→ **短い問題**
下の記録から「icon」という語が入っている行をすべて選び、書き写してください。大文字と小文字は区別します。

→ **渡された記録**
****************

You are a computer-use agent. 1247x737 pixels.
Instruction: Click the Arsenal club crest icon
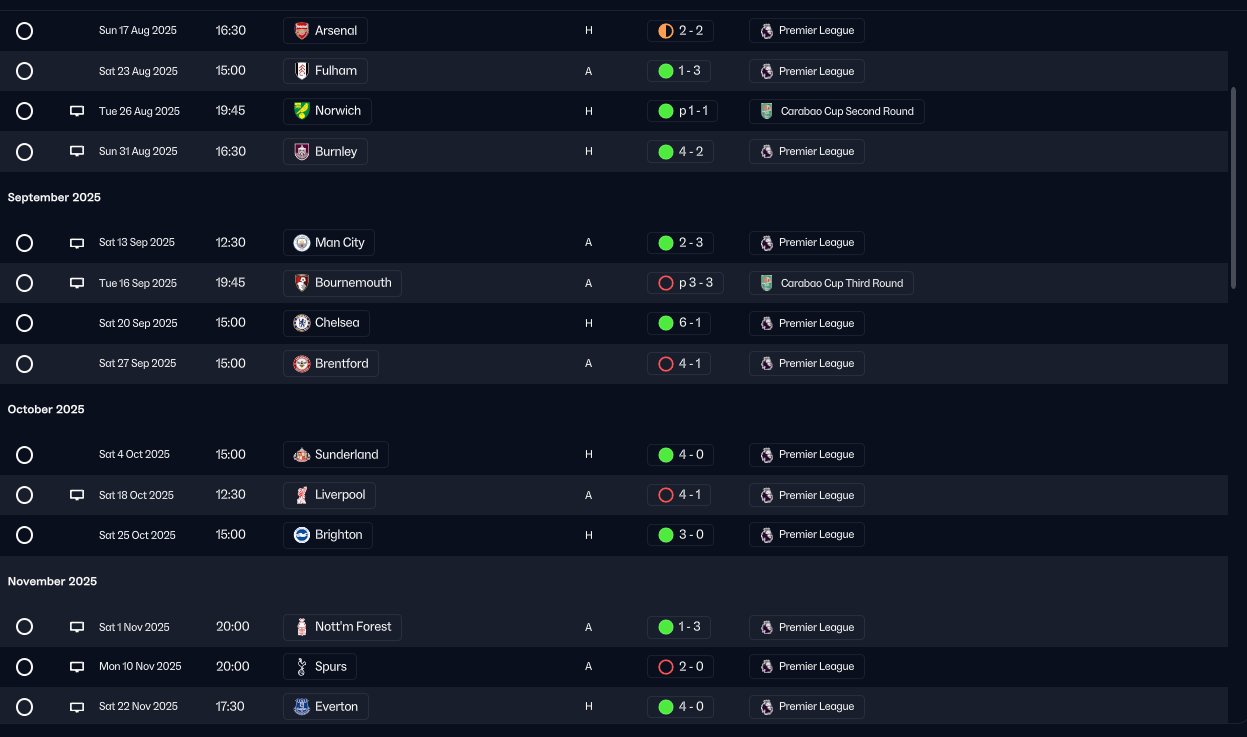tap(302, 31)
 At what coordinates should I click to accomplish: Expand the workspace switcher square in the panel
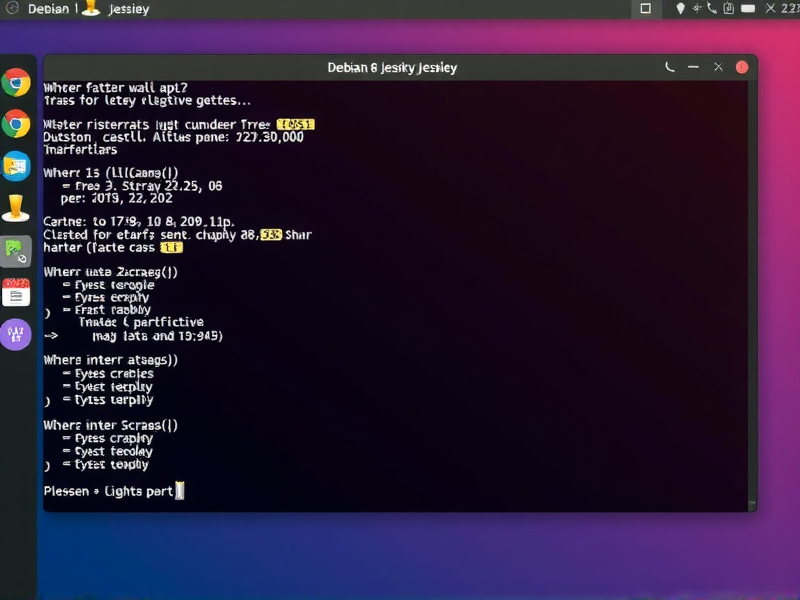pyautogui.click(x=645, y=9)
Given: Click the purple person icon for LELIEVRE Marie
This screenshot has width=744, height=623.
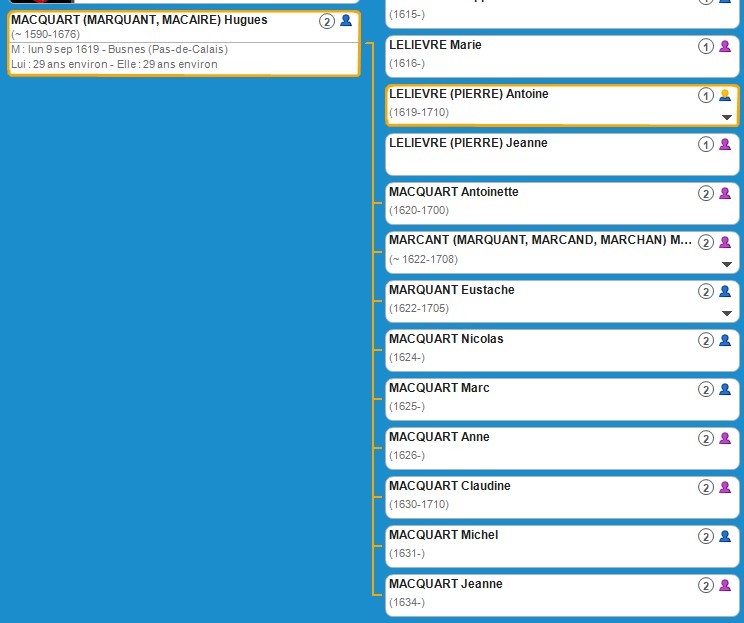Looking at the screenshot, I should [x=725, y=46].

****************

→ **書いた答え**
Instruction: Click the Arsenal club crest icon
Given: Click the purple person icon for LELIEVRE Marie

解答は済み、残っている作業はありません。